◆ WORK INSTRUCTIONS
Return the line containing "This screenshot has" together with every later line up to the end of the records, exactly and with no pictures; return nothing else.

Stored items:
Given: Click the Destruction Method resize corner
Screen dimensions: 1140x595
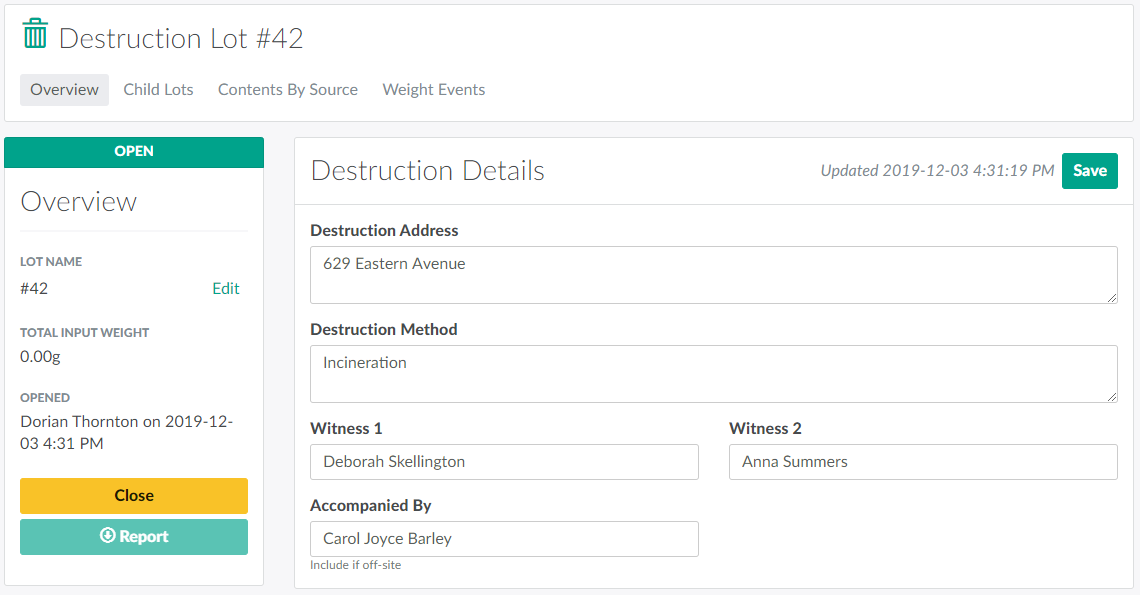Looking at the screenshot, I should click(1112, 396).
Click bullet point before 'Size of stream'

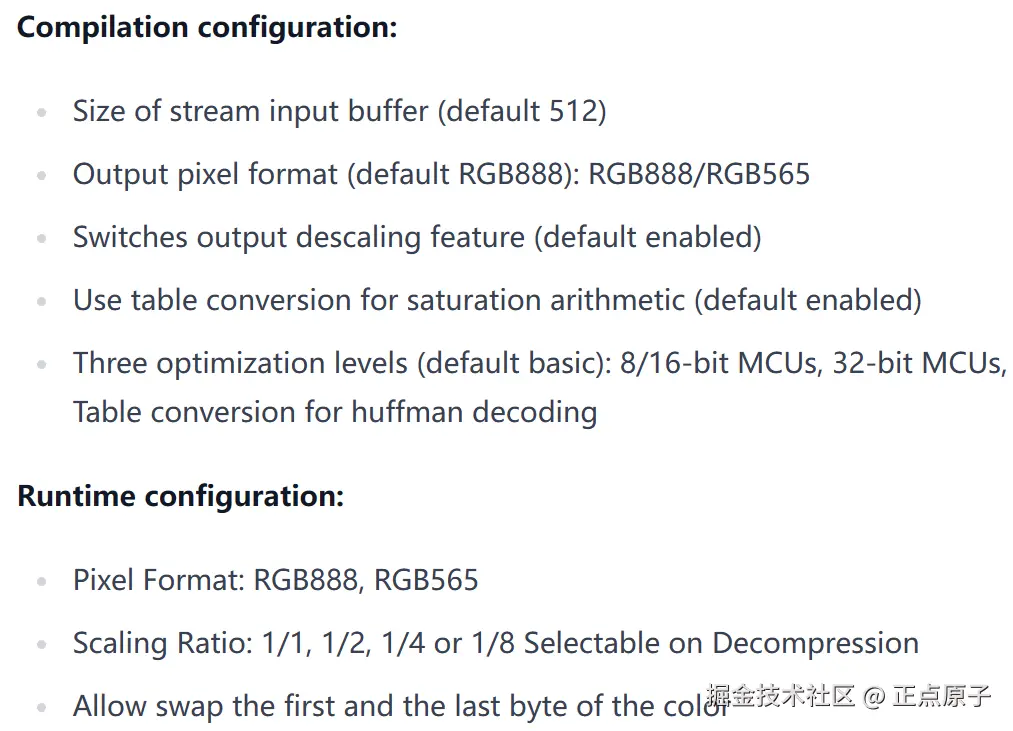point(41,112)
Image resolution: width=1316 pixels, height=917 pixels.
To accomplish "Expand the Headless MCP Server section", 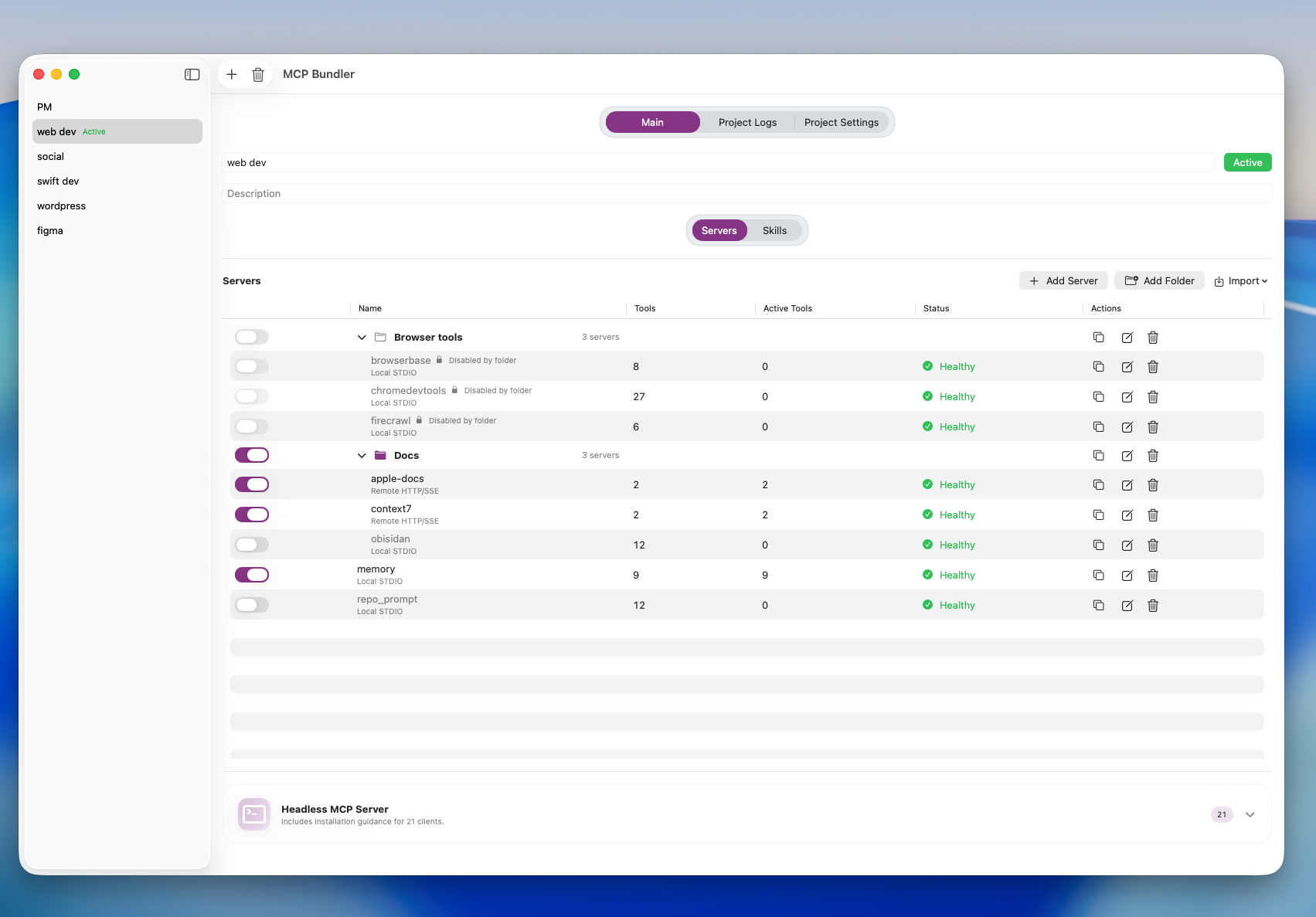I will 1250,814.
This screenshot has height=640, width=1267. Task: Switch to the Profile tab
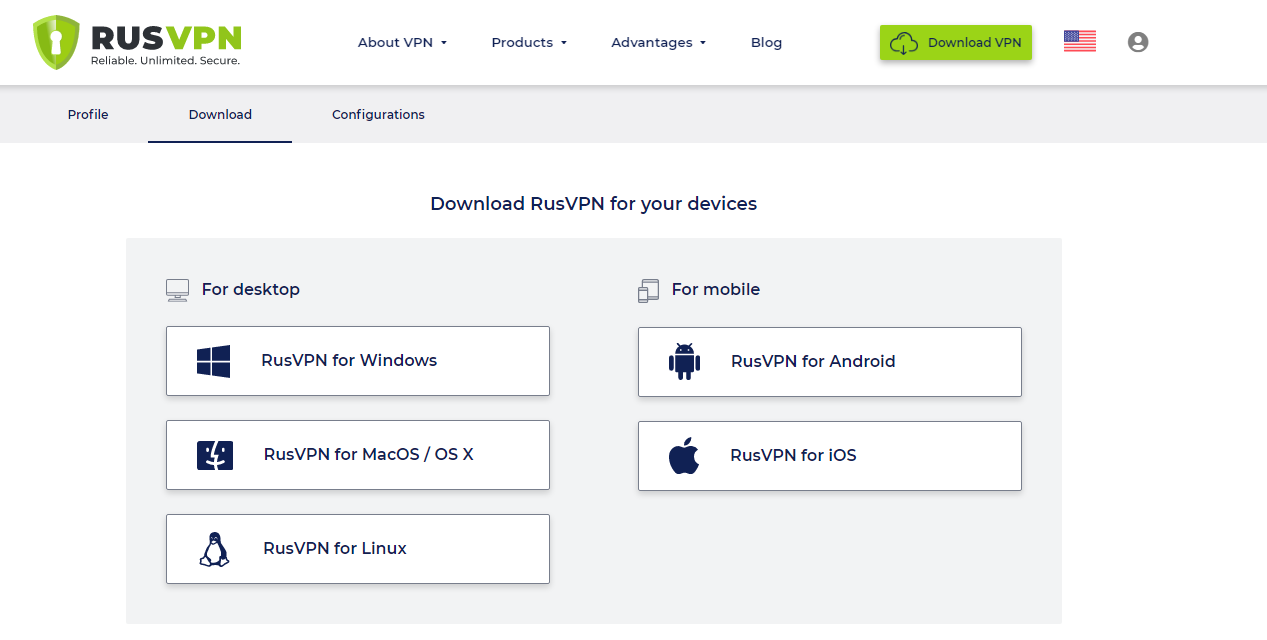tap(87, 114)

◆ EXERCISE ANSWER
This screenshot has height=640, width=1267. Task: Switch to the Profile tab
tap(87, 114)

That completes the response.